→ EXERCISE
Write out the lines starting at the line containing "You are a computer-use" and ending at the line containing "click(x=127, y=246)", reproducing them verbatim.

→ THE INPUT
start
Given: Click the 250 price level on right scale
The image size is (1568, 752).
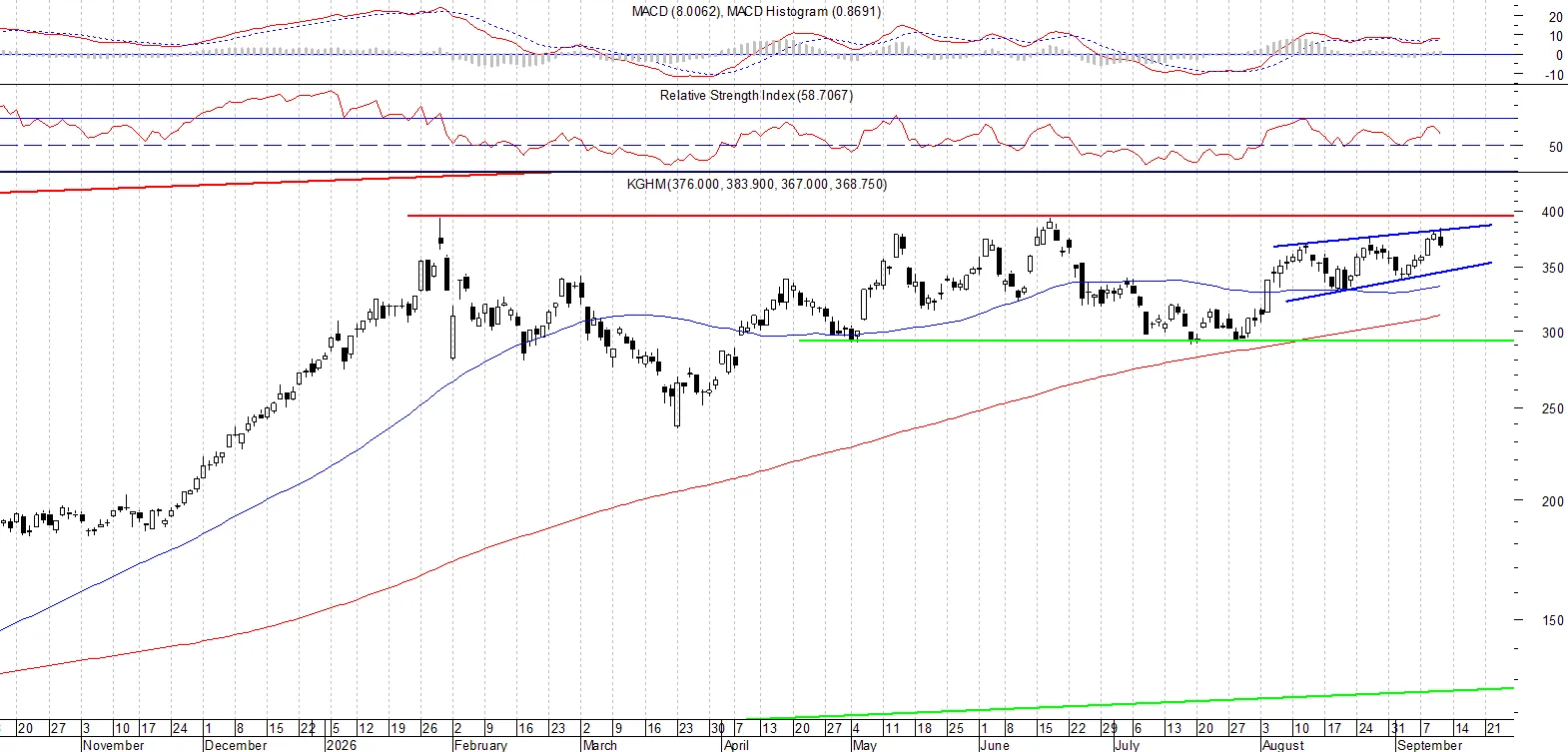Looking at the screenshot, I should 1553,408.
end
start
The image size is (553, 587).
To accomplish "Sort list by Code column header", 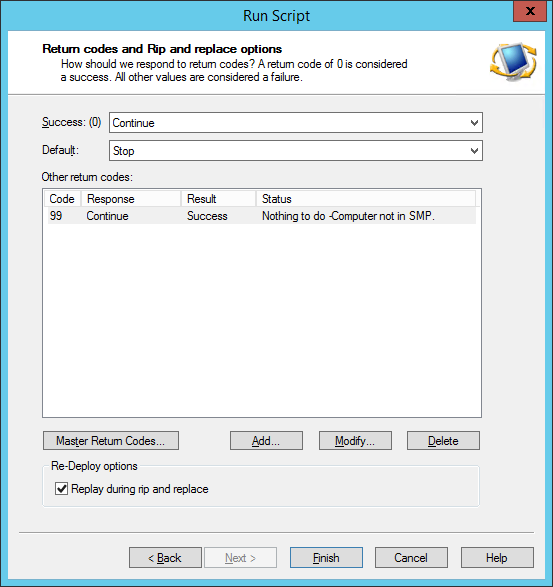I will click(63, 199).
end
start
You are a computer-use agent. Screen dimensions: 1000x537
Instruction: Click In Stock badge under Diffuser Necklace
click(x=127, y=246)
end
→ RESULT OF THE EXERCISE
You are a computer-use agent. Screen dimensions: 1000x537
Instruction: Click In Stock badge under Diffuser Necklace
click(x=127, y=246)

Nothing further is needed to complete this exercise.